Diese Webseite unterstützt die Darstellung der "Landscape"-Ansicht nicht.

General terms of payment and delivery

I. Validity/Offers
  1. Our present general terms of delivery and payment apply exclusively to all – even prospective – contracts for deliveries and other services including service contracts with entrepreneurs, corporate bodies under public law and public separate estates. The purchaser’s alternative conditions of purchase will not be recognised even if we don't expressly object or if we execute delivery or other services with knowledge of the purchaser’s divergent conditions of purchase. Upon contract conclusion, the purchaser declares his agreement to the present general terms of delivery and payment to the full extent.
  2. Our offers are non-binding.
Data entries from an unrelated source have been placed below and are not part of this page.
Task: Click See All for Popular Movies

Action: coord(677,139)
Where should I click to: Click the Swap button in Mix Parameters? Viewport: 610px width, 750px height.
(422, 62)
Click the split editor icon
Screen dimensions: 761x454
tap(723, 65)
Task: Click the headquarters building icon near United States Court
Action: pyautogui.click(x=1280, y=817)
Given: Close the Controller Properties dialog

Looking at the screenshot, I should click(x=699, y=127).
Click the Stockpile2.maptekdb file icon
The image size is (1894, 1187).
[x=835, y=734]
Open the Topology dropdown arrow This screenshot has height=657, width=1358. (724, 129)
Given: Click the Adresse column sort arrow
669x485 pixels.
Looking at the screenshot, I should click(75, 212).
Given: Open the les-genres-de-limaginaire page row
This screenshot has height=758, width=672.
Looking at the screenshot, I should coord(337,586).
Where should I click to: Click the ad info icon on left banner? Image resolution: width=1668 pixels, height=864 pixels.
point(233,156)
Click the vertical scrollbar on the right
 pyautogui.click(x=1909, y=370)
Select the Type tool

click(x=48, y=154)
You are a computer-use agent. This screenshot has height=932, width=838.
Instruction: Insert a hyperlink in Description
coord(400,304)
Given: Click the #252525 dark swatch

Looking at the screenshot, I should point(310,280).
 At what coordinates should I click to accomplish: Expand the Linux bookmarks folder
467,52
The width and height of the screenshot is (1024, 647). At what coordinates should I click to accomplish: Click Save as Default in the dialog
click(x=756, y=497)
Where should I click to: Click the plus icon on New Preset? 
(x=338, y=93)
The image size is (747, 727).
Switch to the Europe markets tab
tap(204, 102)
Verbal agreements, promises, assurances and guarantees given by our employees in connection with the contract conclusion will become binding only after we confirm these in writing.
  3. All specifications such as dimensions, weights, illustrations, descriptions, drawings, price lists and other printed matter have been approximately yet optimally ascertained. In this respect they are non-binding. Models and drawings shall remain our property.
  4. “Purchaser” in the sense of these terms and conditions is also the “customer” in service contracts.
II. Prices
  1. The prices are quoted ex works plus freight and VAT except when otherwise stipulated.
  2. We are entitled to alter the price to a corresponding extent if four weeks after contract conclusion charges or other third-party costs which are included in the agreed upon price change or arise.
  3. We reserve the right to increase the agreed upon price of quantities that have not been delivered if due to an alteration of the raw materials and/or economic situation circumstances arise which make the production and/or the purchase of the relevant product substantially expensive compared to the time when the price was agreed upon. In this case, the purchaser can cancel the order within four weeks after notification of the price increase with a four-week notice.  
  4. Typing errors or miscalculations entitle us to withdraw from the contract if the purchaser refuses an adjustment. The purchaser’s claims for compensation in this case are excluded.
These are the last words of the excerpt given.